<<<<

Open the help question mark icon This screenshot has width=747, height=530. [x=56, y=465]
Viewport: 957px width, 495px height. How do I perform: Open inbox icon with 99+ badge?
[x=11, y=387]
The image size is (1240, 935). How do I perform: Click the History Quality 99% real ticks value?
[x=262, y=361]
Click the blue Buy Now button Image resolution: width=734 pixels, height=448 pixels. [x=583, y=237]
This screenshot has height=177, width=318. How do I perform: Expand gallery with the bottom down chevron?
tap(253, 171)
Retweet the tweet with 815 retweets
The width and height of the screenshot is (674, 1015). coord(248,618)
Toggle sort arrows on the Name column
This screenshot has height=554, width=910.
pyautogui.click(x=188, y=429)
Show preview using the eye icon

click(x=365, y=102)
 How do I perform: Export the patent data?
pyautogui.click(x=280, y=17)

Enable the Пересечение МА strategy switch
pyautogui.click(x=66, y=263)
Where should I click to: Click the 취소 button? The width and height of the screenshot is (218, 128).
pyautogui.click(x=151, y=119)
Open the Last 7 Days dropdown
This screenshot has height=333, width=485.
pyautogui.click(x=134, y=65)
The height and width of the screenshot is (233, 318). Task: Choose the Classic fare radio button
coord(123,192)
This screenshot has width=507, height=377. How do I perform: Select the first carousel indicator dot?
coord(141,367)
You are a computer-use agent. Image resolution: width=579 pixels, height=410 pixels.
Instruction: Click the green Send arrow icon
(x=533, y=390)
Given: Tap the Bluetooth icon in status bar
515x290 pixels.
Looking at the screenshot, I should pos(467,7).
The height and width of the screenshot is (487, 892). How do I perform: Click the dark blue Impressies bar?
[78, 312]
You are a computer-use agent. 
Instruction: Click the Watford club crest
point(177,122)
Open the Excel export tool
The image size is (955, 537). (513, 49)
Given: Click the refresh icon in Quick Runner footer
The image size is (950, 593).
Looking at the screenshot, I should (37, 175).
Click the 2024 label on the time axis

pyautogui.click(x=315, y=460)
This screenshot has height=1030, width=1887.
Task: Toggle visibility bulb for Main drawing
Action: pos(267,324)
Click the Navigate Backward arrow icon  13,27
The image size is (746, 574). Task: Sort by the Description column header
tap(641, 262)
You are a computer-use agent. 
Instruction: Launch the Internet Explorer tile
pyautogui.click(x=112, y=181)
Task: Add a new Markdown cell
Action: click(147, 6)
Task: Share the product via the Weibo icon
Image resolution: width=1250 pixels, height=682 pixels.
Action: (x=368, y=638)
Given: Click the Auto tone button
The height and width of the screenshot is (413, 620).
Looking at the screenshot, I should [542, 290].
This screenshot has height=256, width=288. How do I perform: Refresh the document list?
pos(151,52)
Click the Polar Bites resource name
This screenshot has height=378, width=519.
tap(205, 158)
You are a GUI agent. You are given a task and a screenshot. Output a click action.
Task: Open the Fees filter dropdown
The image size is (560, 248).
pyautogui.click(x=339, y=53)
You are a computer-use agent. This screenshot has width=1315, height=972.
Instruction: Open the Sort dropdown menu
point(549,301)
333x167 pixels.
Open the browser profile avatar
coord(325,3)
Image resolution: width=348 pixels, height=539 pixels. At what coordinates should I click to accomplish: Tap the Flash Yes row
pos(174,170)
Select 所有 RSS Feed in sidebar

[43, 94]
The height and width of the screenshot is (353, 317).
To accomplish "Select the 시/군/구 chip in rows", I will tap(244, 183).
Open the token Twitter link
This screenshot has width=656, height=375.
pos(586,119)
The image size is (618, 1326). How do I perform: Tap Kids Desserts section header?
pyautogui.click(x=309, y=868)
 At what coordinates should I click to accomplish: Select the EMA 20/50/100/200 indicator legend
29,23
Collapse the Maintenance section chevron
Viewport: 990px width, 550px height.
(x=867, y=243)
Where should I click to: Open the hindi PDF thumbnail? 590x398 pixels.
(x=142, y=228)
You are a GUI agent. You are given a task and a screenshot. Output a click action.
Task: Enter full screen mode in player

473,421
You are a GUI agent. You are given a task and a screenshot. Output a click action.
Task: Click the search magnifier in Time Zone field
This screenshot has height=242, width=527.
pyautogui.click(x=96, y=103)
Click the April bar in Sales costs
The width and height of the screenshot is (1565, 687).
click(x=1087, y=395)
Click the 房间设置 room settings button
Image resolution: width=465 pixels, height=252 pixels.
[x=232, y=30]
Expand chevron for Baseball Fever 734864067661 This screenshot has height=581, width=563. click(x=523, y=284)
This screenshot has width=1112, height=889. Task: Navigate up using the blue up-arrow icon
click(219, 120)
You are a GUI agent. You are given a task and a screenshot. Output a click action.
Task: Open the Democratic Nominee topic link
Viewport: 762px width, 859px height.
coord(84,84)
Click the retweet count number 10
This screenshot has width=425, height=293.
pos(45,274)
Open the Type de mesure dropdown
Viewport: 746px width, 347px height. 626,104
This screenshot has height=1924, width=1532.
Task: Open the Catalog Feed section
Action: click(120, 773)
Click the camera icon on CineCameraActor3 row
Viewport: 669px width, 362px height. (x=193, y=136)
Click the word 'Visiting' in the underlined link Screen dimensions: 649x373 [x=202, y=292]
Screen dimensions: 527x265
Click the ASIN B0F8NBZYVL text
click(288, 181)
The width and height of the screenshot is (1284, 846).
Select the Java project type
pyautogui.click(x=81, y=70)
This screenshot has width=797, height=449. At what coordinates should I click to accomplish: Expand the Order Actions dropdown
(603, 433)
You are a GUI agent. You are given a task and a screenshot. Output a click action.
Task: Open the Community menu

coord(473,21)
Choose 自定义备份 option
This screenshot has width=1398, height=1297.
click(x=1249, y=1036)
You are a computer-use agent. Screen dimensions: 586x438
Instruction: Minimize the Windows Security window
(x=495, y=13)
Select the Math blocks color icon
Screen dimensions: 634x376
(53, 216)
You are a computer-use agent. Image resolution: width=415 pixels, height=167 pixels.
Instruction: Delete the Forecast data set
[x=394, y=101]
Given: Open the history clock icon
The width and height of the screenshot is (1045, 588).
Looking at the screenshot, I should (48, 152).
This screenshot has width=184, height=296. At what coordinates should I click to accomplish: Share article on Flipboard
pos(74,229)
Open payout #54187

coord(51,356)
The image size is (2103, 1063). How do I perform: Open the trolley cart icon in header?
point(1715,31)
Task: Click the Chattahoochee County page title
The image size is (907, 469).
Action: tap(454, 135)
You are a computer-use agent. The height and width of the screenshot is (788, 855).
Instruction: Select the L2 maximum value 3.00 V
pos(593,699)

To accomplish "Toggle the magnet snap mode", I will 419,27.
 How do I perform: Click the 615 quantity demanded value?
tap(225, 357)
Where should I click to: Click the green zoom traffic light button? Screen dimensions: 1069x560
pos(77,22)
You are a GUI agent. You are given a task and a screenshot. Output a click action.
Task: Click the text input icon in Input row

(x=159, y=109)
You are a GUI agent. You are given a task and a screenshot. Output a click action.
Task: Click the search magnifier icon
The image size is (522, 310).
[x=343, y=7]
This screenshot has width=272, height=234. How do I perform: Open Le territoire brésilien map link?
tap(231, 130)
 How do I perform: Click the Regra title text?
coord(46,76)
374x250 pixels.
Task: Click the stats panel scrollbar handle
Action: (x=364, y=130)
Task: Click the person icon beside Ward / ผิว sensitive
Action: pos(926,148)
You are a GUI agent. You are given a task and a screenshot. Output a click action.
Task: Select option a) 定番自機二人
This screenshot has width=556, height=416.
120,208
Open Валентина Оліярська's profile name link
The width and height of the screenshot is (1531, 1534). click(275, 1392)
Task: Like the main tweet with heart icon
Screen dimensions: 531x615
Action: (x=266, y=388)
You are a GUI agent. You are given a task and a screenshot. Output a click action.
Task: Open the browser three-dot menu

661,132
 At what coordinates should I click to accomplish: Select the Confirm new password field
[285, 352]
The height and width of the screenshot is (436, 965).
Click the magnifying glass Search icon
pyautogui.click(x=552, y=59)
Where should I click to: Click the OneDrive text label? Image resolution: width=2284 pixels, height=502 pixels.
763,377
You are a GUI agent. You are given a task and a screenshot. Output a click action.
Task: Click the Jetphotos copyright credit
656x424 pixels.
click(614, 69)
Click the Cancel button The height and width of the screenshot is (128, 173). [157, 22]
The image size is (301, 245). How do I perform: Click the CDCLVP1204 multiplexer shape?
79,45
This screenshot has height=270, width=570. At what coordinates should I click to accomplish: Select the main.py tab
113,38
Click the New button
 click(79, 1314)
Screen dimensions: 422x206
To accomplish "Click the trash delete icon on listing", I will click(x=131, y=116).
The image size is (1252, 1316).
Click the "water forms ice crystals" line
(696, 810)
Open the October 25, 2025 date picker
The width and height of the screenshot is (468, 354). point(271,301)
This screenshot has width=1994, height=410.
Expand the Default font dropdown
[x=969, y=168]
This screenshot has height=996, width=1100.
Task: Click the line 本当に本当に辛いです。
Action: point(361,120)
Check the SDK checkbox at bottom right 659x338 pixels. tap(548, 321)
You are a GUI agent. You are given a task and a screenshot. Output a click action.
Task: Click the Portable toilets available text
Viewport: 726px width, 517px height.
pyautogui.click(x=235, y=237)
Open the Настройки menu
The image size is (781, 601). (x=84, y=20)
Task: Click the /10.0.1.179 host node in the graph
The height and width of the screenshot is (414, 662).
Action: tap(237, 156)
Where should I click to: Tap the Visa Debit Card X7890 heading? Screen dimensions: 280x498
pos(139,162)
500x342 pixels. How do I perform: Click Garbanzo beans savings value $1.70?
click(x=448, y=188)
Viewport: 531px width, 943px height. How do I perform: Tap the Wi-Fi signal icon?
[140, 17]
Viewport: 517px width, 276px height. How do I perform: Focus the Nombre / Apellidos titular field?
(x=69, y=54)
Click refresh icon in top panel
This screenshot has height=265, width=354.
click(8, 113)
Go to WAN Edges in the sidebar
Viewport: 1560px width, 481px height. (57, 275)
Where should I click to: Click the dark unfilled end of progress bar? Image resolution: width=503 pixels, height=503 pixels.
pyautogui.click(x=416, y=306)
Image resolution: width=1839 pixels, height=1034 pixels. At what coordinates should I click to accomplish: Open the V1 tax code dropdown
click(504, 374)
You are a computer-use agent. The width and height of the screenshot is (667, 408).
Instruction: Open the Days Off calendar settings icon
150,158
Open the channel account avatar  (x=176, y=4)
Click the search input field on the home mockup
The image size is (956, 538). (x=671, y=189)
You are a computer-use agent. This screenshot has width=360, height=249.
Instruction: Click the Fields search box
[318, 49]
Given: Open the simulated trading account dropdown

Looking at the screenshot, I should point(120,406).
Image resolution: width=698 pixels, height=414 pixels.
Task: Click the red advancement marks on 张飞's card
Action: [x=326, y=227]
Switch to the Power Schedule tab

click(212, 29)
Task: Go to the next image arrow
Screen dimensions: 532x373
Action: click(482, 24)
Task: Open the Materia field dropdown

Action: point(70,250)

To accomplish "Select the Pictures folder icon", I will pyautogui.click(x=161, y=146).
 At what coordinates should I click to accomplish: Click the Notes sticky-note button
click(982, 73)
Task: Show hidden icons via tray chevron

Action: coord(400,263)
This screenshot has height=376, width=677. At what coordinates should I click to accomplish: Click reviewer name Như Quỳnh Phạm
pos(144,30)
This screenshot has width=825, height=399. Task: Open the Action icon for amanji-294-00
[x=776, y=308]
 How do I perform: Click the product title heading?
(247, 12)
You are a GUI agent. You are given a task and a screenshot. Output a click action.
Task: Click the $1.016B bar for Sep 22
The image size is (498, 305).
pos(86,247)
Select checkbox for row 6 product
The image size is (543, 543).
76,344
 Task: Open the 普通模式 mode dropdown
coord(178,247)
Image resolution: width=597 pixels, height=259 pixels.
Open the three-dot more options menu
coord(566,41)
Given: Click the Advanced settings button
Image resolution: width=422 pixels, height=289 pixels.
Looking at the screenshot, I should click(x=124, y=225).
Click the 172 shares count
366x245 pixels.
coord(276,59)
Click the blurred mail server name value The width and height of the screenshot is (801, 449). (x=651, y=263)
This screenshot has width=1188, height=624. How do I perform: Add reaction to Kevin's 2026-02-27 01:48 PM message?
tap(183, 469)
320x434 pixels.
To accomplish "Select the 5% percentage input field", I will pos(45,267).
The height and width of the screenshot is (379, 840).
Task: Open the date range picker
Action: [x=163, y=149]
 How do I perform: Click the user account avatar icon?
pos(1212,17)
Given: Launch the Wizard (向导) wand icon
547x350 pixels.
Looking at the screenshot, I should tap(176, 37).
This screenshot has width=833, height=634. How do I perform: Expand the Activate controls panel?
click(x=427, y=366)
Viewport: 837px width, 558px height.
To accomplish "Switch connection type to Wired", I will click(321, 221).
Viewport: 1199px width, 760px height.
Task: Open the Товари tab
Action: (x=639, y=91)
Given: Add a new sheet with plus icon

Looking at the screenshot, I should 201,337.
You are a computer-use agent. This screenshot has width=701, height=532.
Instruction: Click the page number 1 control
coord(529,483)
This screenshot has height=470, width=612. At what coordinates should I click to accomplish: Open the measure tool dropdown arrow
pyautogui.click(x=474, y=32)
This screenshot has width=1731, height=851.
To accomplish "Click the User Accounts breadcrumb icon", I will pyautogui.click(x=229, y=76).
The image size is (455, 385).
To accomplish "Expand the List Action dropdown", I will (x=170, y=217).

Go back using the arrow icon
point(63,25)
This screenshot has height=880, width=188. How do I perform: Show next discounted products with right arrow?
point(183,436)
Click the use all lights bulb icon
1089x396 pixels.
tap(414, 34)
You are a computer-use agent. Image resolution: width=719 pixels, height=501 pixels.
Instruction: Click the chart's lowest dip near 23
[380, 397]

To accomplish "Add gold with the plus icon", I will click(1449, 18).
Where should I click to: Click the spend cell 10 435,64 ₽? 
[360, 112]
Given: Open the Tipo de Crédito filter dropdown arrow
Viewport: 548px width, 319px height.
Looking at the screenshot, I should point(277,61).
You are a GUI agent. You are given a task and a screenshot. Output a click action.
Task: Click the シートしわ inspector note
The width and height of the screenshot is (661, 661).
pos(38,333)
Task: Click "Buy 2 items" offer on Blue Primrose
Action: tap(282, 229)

>>>>

Required action: Among the records, find every line holding the word "filter" and copy it.

Solution below:
Task: Open the Fees filter dropdown
Given: Open the Tipo de Crédito filter dropdown arrow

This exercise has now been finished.